• **Prompt**: Turn the lines into a numbered list, dropping any blank lines. Begin at the line that contains "Select the High impact filter" and stop after the line that contains "The width and".

[start of Exercise materials]

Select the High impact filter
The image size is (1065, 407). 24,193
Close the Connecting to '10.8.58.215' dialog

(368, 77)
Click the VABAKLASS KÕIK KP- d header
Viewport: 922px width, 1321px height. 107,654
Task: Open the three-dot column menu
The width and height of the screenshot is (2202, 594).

[end of Exercise materials]
[start of Exercise materials]

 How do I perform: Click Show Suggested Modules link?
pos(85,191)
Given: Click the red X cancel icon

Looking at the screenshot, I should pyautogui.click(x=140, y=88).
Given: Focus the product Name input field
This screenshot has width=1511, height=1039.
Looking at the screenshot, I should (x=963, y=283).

[end of Exercise materials]

• **Response below**:
1. Select the High impact filter
2. The image size is (1065, 407). 24,193
3. Close the Connecting to '10.8.58.215' dialog
4. (368, 77)
5. Click the VABAKLASS KÕIK KP- d header
6. Viewport: 922px width, 1321px height. 107,654
7. Task: Open the three-dot column menu
8. The width and height of the screenshot is (2202, 594).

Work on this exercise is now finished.